Extract provided:
::::::::

Joy of Missing Out: You're enjoying what you're doing in the here and now and not on social media broadcasting or seeing what everybody else is doing. Opposite of fomo or the fear of missing out.
A quality that attracts people to you and makes you successful and full of energy.
If you switch the two syllables on each word, you will see that the two words are interchangeable.
mojo = jomo; jomo=mojo. And so it goes the loop.
In April 2019, I deleted my personal Facebook profile. I don't live my life by accident. It was a very intentional choice I made. I've never been a social media power user. I carefully spent as little as possible time on Facebook. A week before I took that decision, I finished the book Digital Minimalism: Choosing a Focused Life in a Noisy World by one of my favorite authors Cal Newport.
A week later, I saw how one of my best friends ruthlessly shared our private conversation over Facebook with her significant other. And it didn't bother her at all. It was vice versa. I ended up being the selfish, ego-centered, in-the-clouds person for seeking privacy.
A month after I finished with Facebook, most of my "best friends" completely forgot that I exist. There wasn't any green dot next to my face on Messanger anymore - the modern indication for our existence.
I was scared to see how meaningless friendships and connections I've created and sustained for years. As hard as it was, I've purged all fake friendships. Then one day, I looked around my apartment and saw so many meaningless possessions. I've never used them, and I've never cared about all these things. Why did I have them? What was I trying to fill in with them?
Status. Validation. Ego.

::::::::

Extracted records:

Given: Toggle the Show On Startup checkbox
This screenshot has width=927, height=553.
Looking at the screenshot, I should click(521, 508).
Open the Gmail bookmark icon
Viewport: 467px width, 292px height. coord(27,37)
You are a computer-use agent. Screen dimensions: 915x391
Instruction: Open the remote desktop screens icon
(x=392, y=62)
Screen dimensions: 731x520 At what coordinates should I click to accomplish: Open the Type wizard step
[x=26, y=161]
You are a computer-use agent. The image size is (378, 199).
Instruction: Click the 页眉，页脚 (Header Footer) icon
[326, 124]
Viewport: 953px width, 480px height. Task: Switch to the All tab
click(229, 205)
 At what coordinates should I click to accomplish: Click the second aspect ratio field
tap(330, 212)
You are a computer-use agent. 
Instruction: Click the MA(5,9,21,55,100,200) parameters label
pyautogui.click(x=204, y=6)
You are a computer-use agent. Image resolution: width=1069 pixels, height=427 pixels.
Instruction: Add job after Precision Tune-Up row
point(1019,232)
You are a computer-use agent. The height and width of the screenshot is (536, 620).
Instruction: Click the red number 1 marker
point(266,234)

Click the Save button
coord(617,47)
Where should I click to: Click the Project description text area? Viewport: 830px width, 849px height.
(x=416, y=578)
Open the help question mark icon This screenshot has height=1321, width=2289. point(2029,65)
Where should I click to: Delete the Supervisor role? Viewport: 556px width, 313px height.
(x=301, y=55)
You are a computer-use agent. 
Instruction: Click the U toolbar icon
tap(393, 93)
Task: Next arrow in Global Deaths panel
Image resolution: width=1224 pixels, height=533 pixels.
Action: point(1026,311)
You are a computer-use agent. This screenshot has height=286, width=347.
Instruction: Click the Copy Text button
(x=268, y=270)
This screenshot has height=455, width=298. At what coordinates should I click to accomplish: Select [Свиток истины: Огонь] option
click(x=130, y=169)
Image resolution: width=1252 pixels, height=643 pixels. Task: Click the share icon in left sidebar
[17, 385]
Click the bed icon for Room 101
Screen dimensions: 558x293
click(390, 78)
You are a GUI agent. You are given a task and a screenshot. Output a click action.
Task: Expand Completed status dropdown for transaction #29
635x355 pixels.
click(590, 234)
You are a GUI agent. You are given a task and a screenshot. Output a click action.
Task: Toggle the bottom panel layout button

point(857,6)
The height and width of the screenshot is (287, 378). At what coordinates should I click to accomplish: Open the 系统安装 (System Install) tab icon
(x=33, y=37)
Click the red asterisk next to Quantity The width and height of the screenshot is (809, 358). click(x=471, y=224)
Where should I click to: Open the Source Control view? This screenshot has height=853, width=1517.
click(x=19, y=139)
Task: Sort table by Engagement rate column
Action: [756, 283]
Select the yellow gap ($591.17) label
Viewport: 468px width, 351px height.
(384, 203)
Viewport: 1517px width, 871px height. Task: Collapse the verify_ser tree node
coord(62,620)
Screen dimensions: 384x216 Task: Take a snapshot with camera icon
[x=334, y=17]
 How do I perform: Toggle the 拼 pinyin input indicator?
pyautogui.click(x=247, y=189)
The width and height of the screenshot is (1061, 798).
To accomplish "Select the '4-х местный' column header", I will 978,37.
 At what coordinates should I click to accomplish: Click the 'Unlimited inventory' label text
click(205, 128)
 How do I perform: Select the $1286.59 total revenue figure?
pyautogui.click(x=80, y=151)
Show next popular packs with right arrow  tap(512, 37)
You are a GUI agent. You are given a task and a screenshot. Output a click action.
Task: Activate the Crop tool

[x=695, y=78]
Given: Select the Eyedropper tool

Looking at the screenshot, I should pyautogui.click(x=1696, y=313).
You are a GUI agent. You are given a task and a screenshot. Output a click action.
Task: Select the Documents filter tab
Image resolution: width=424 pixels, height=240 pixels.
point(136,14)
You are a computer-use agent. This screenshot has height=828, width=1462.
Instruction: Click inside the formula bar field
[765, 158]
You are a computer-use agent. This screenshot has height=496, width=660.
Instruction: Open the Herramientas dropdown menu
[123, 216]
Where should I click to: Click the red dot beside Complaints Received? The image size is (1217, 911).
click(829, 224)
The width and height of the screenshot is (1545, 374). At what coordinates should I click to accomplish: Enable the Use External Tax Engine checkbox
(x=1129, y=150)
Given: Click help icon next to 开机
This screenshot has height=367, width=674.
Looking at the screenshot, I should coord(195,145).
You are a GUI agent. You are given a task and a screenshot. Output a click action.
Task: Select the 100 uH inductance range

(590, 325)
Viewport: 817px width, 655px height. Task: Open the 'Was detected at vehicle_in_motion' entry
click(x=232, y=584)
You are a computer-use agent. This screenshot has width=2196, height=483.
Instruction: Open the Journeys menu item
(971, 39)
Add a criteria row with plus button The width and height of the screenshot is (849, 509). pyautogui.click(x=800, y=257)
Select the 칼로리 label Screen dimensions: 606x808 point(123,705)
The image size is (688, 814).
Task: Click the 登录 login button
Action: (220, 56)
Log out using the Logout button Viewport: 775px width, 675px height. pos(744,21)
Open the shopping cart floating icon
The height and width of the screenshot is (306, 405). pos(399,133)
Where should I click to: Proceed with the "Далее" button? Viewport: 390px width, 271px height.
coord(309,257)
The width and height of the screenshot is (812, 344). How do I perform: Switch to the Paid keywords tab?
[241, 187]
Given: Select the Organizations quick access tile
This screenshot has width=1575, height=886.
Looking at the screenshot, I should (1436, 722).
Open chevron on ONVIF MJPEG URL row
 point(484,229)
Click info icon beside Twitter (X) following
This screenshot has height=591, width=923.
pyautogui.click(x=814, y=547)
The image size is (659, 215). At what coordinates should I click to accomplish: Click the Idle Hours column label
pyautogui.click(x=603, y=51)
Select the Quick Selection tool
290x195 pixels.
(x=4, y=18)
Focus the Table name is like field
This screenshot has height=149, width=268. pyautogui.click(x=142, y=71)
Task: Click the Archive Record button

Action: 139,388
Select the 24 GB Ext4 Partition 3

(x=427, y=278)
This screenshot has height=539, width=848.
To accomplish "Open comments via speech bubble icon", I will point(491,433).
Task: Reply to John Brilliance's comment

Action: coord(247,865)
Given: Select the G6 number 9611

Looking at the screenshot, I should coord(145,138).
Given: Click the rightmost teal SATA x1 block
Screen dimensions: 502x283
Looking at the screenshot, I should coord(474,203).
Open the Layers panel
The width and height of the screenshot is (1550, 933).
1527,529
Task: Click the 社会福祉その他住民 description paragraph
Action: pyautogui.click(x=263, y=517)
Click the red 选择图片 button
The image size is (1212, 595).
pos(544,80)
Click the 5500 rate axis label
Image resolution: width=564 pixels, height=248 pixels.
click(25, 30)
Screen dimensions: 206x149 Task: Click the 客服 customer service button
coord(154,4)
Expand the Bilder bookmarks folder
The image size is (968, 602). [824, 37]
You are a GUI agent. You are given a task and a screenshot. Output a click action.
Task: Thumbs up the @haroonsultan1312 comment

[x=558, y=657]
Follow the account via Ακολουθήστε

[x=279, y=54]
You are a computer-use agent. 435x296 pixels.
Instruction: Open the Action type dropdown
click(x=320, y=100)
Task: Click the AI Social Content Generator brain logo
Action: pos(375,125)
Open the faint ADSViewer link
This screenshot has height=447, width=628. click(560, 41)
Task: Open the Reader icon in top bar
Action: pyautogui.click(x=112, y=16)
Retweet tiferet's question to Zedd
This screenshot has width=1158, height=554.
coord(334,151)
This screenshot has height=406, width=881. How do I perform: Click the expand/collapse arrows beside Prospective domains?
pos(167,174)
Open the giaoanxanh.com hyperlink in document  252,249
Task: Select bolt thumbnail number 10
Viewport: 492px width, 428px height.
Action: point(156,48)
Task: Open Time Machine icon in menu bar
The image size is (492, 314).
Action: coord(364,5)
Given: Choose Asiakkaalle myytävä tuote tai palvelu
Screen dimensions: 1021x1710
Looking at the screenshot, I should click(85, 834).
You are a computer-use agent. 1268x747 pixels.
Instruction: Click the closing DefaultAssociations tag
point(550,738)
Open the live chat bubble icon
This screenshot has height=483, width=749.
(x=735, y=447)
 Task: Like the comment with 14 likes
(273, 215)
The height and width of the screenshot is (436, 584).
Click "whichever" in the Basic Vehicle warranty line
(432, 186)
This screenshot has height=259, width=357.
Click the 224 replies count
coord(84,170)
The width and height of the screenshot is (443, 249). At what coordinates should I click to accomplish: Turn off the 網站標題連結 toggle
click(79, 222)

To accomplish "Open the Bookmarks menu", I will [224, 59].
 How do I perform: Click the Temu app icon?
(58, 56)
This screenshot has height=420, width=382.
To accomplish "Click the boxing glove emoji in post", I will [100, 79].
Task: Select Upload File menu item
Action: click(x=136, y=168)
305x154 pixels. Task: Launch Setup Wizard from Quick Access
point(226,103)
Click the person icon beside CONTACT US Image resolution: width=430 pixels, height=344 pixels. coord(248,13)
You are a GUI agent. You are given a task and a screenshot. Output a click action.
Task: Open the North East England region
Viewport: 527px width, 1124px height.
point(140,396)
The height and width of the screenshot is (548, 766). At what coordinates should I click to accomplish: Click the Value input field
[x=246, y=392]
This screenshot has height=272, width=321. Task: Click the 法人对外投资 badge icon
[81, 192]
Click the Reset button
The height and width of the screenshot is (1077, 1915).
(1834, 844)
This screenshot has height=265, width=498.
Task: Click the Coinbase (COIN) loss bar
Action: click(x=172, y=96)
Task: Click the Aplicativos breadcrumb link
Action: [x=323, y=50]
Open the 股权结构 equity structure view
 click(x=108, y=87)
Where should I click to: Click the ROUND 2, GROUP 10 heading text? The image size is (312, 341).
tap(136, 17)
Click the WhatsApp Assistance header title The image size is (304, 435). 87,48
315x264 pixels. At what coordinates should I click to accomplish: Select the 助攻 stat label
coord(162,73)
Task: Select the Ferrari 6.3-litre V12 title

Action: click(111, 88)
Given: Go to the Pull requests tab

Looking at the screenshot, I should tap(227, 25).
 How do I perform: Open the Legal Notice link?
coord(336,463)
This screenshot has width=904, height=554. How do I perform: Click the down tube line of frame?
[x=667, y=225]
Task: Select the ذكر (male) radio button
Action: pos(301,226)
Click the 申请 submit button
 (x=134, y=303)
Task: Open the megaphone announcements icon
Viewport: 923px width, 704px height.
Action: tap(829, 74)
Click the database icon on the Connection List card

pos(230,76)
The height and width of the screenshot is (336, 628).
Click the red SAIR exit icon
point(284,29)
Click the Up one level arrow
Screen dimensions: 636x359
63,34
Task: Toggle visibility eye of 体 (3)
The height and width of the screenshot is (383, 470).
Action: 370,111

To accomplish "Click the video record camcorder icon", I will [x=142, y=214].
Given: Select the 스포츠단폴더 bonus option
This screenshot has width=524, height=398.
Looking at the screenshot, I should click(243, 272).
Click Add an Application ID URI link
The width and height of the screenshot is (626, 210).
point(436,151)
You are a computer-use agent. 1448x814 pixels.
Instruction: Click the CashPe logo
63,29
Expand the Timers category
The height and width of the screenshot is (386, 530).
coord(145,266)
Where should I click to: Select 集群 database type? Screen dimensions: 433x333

::::::::

Given instruction:
In the text on the joy of missing out, replace "Facebook" with "Instagram" throughout the passage starting at "If you switch" and ending at "for seeking privacy.", and write that passage out in full.

Solution to the problem:
If you switch the two syllables on each word, you will see that the two words are interchangeable.
mojo = jomo; jomo=mojo. And so it goes the loop.
In April 2019, I deleted my personal Instagram profile. I don't live my life by accident. It was a very intentional choice I made. I've never been a social media power user. I carefully spent as little as possible time on Instagram. A week before I took that decision, I finished the book Digital Minimalism: Choosing a Focused Life in a Noisy World by one of my favorite authors Cal Newport.
A week later, I saw how one of my best friends ruthlessly shared our private conversation over Instagram with her significant other. And it didn't bother her at all. It was vice versa. I ended up being the selfish, ego-centered, in-the-clouds person for seeking privacy.